Rabbit holes and sundry

I haven't gotten around to reading or even skimming the recent SCOTUS opinions, other than a few excerpts on various blogs.

I'll just say that I'm mostly content with gay marriage being available to anyone in the country. This argument has been so thoroughly debated since the early aughts, and now with the finality of that decision, I don't see it being an issue much longer.

But I'm a cynical contrarian, and I feel the rebel urge to go against the seemingly and increasingly popular majority opinion in favor of it. And my libertarian tendencies repel me away from the tired and conventional arguments. It's like there's some little-explored nuance that I've yet to discover, and it's calling my name. I'll always be for equal rights and opportunity, but the way most of the coverage has been is like "YES, we stuck it to THE MAN! Take that, anachronistic evil old white puritan who still somehow controls all the levers of society! A long-awaited win for the little guy!"

There's just something grating and disingenuous about that, and I don't think it would be particularly useful to explore why. Maybe I'm misperceiving it all?


I haven't been the voracious consumer of blogs, politics, and current events as I once was not long ago. But now and then I stumble onto a few things and follow them down rabbit holes to other things which I cannot help but drop everything and completely absorb.

Such as this excellent short sci-fi story from the seemingly sage polymath Scott Alexander at Slate Star Codex:  ... And I Show You How Deep the Rabbit Hole Goes. Just a very fun, well-written adventure story for all personalities.

And three blog posts about libertarians, anarchism, and utilitarianism:
Caution: nerdfight zone ahead

The Incredible Vanishing Minarchist
  • This and the comments following it kind of surprised me. I simply assumed most libertarians were not anarchists, and perhaps not even "true" Minarchists. I'm sure not an anarchist. While I think that anarcho-capatalism is an unachievable utopian ideal, I think minarchism is, while slightly less utopian and ideal, still unachievable for the indefinite future. So, while I can nod my head and agree with the principles behind AnCap and Minarchism, in practice I'll support just about anything that has a realistic chance of pushing us in that direction. I guess that makes me a lINO (small 'L' libertarian-in-name-only.) I don't care what anyone says, but big 'L' Libertarians I'll always consider to mean members of the Libertarian Party.

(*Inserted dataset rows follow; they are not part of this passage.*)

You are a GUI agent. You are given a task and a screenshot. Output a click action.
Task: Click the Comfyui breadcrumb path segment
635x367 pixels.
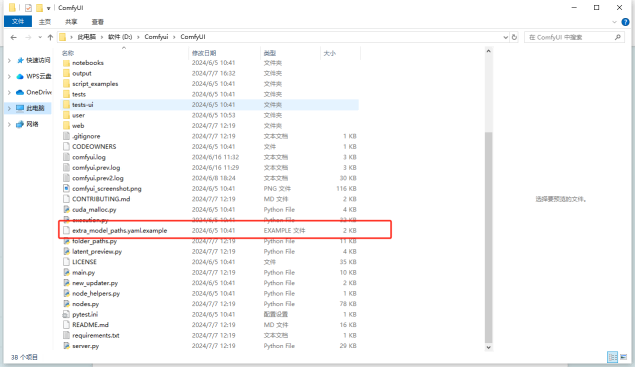tap(156, 37)
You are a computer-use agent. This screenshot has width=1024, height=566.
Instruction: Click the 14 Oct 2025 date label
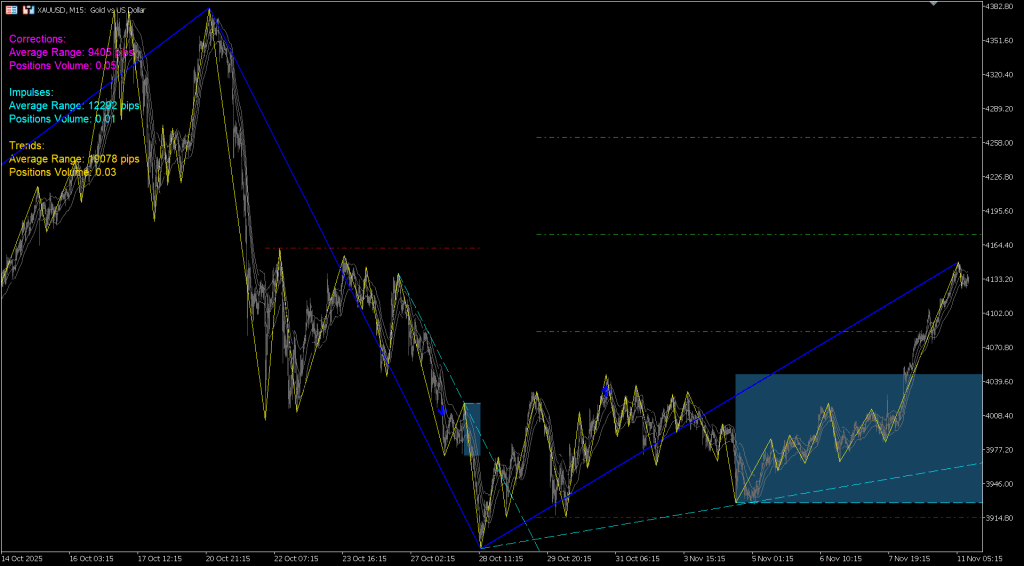pos(22,559)
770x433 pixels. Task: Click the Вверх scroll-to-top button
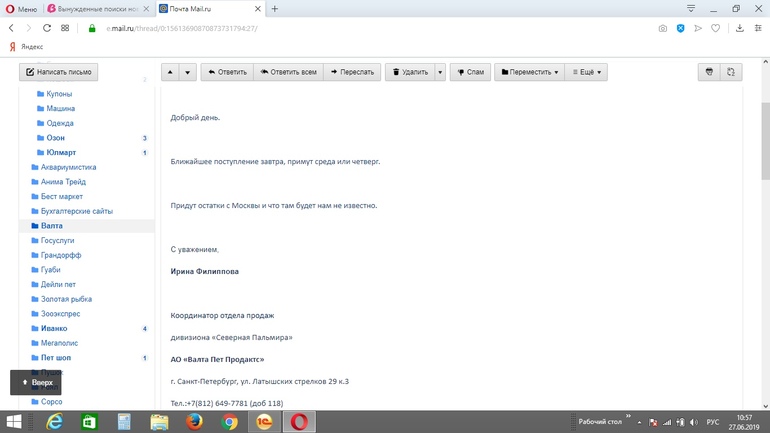[x=36, y=383]
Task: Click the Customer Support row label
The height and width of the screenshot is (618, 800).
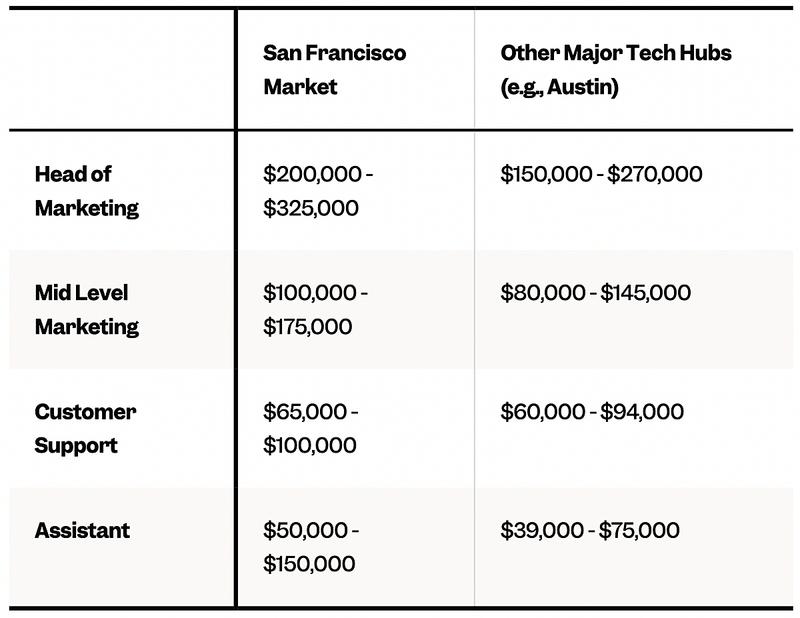Action: [85, 428]
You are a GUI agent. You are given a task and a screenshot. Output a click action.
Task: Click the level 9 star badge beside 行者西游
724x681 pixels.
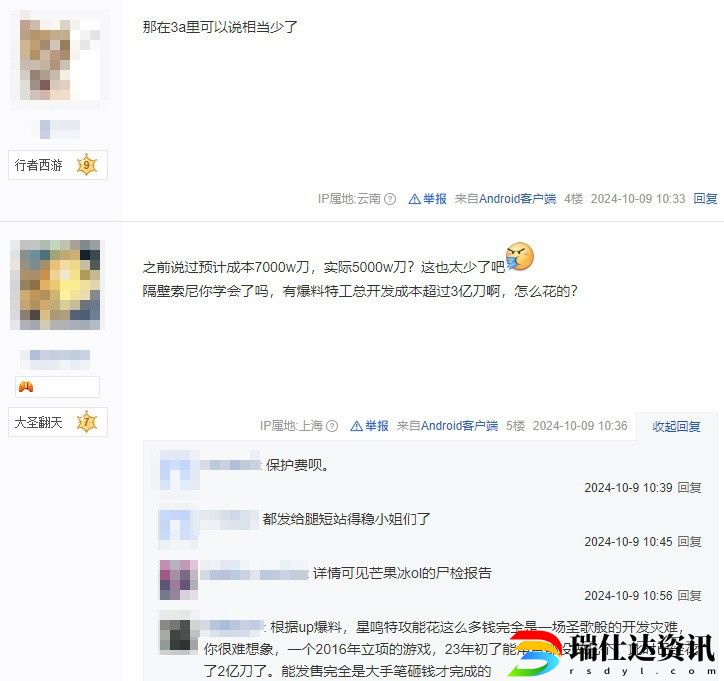coord(87,165)
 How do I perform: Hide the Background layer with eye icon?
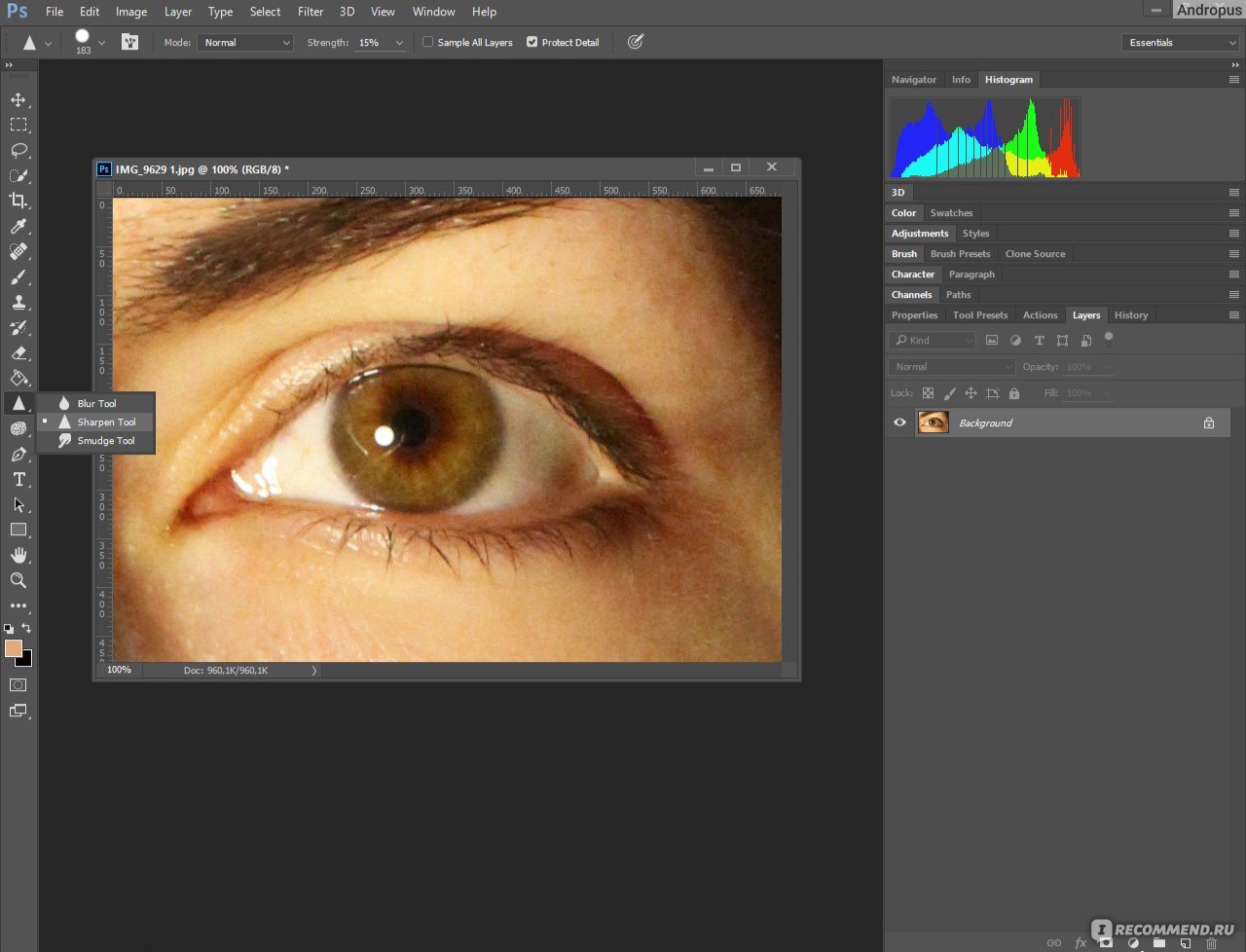pyautogui.click(x=899, y=422)

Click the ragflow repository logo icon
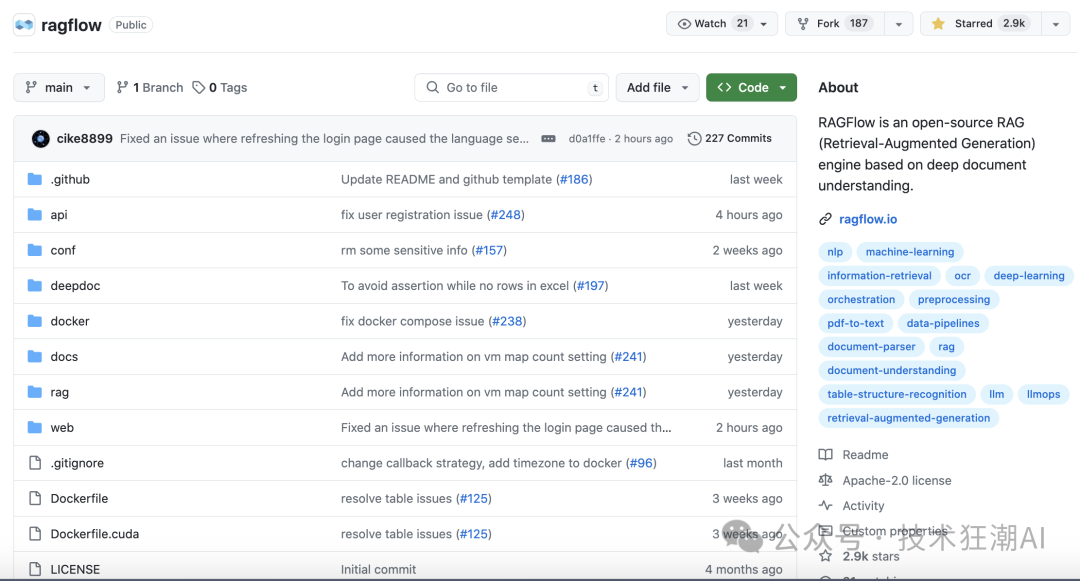click(x=24, y=25)
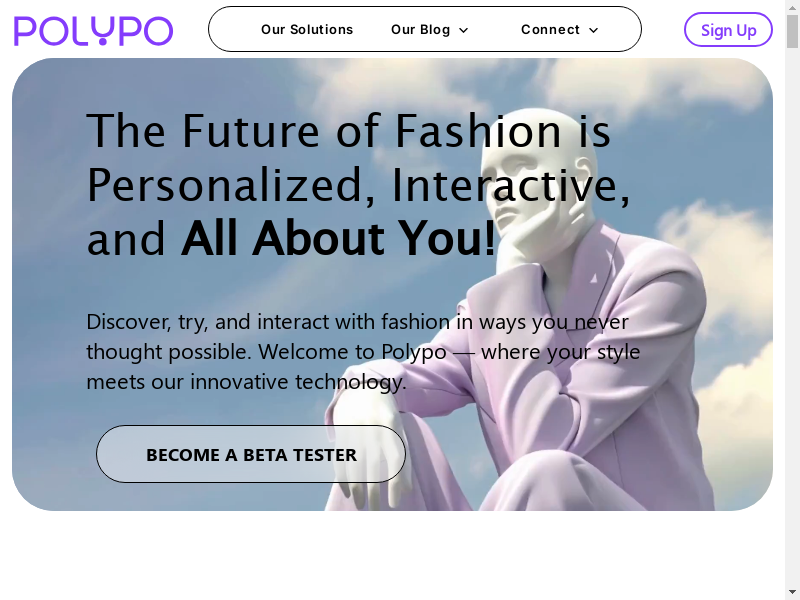
Task: Click the bold "All About You!" text
Action: pos(338,238)
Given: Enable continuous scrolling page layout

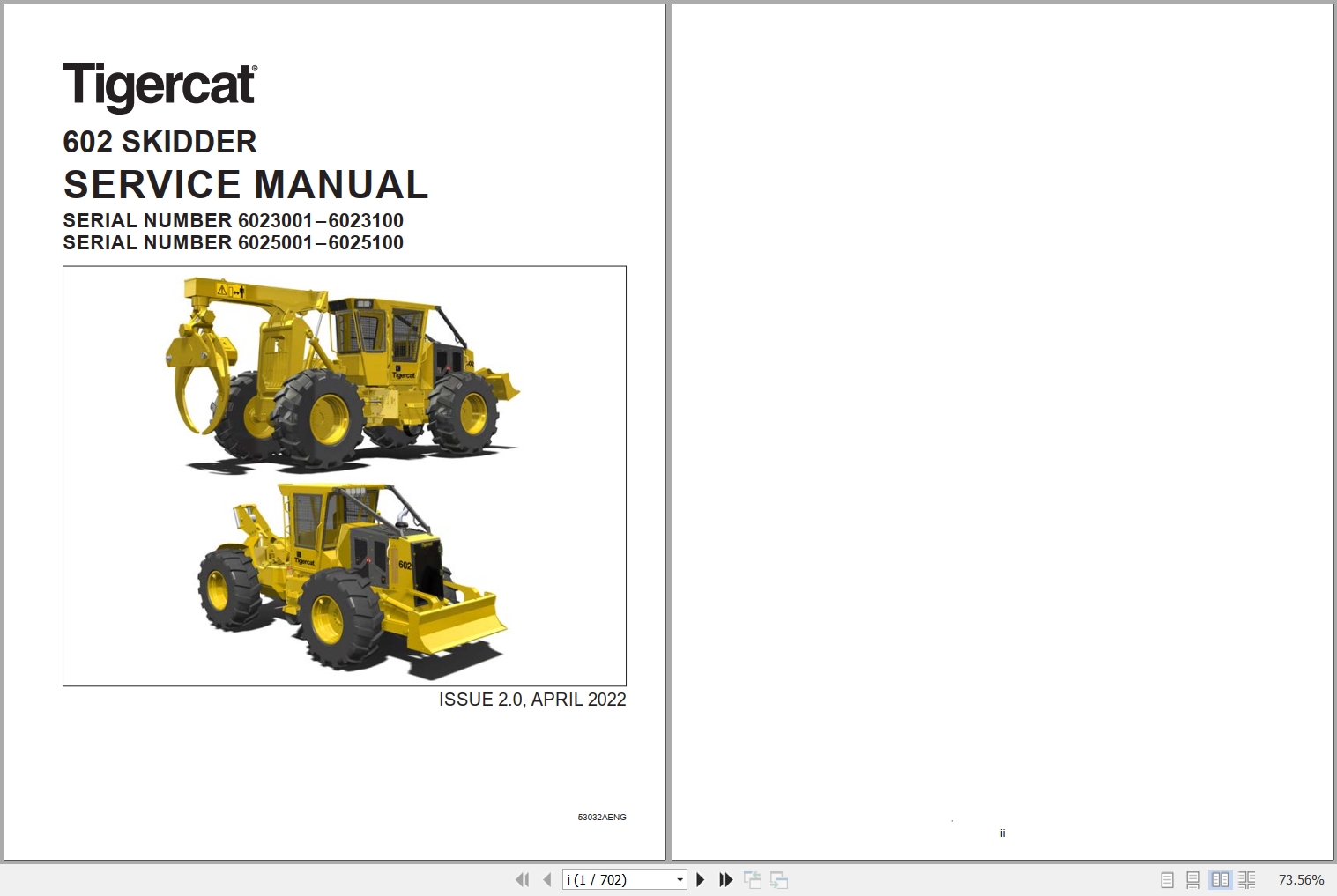Looking at the screenshot, I should pos(1194,879).
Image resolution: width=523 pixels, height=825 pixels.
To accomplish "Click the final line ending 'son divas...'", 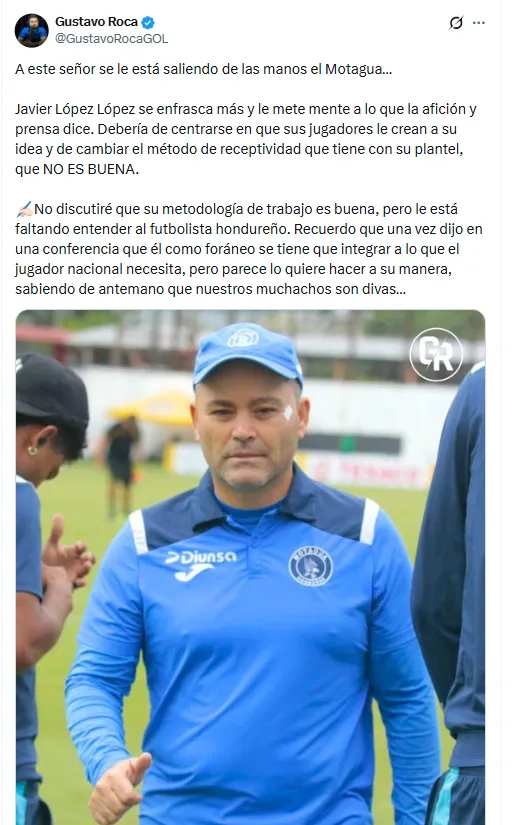I will (210, 289).
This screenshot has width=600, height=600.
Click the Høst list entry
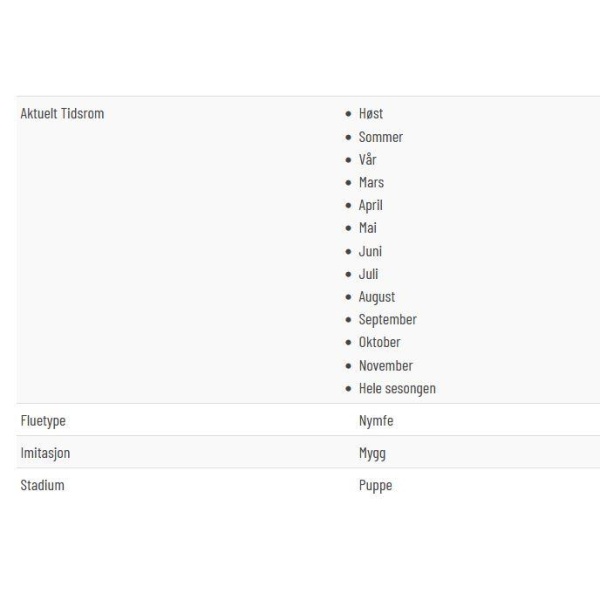click(370, 114)
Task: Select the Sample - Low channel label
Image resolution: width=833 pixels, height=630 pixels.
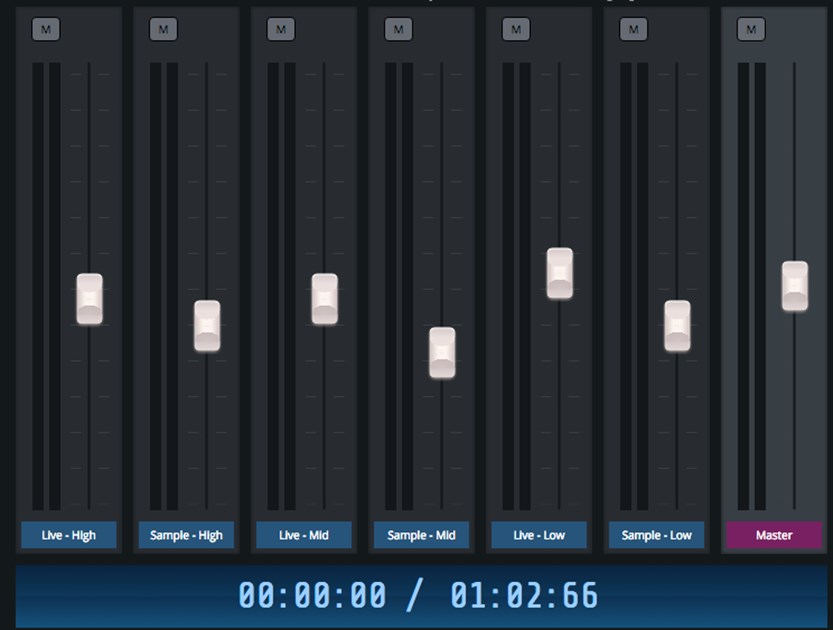Action: pos(656,535)
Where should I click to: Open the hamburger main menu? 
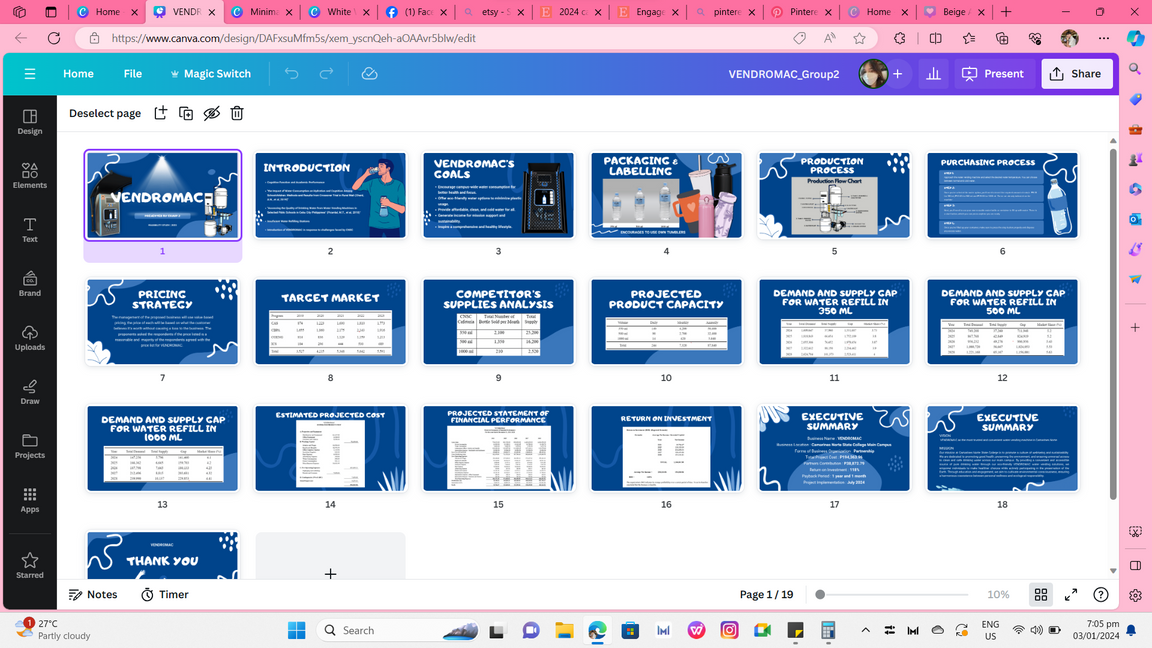point(30,74)
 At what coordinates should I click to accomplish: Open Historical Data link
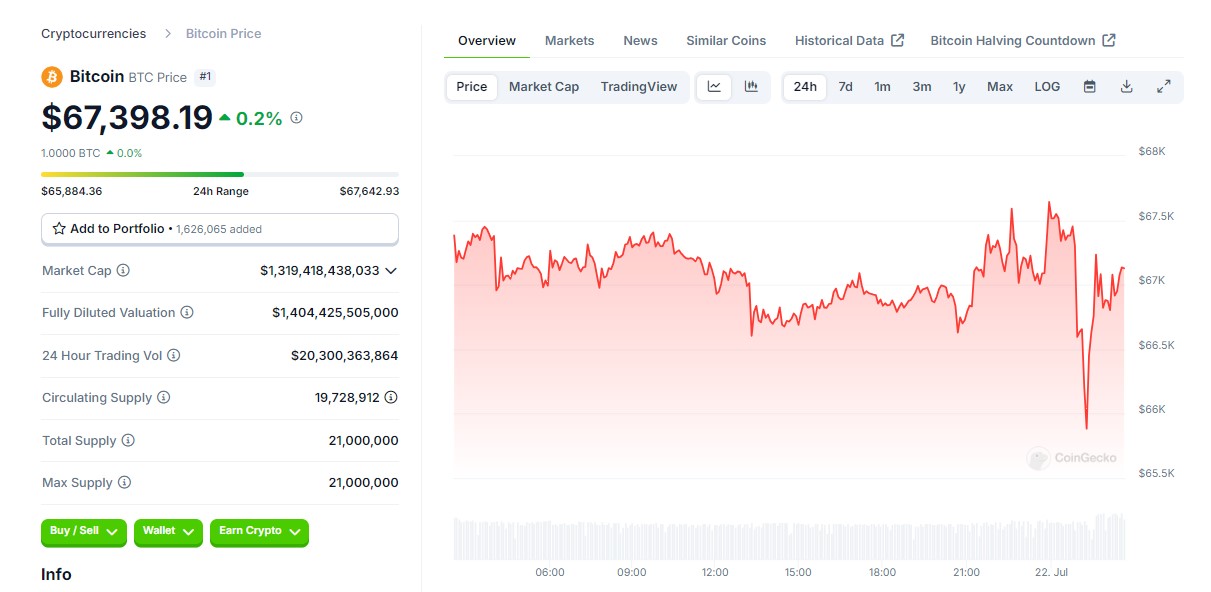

5 Reasons Why I’m Not An Anarchist
  • A generally okay argument that I mostly agree with, but feel the author is being way too disingenuous regarding what it means to follow the non-aggression principle. To me, following the NAP is like being a lawful citizen. You're not a total pacifist, but you never initiate violence, or threats thereof. You will, however, be willing to defend yourself, significant others, personal property, and perhaps even innocent people to the death from those things. Preemptive attacks are just taking things to another level. Reasonable persons would agree, that most of the time, preemption is going too far. However...

    There are the super scary, but totally obvious, yet still loaded with liability, exceptions where preemption feels and is compulsory. It's like there's a de facto threat, whether or not explicit, and is therefore consistent with the NAP.

Not So Hard to Argue
  • A short post which I thought was interesting. Utilitarians in favor of redistribution often leave out a few important factors in their calculations.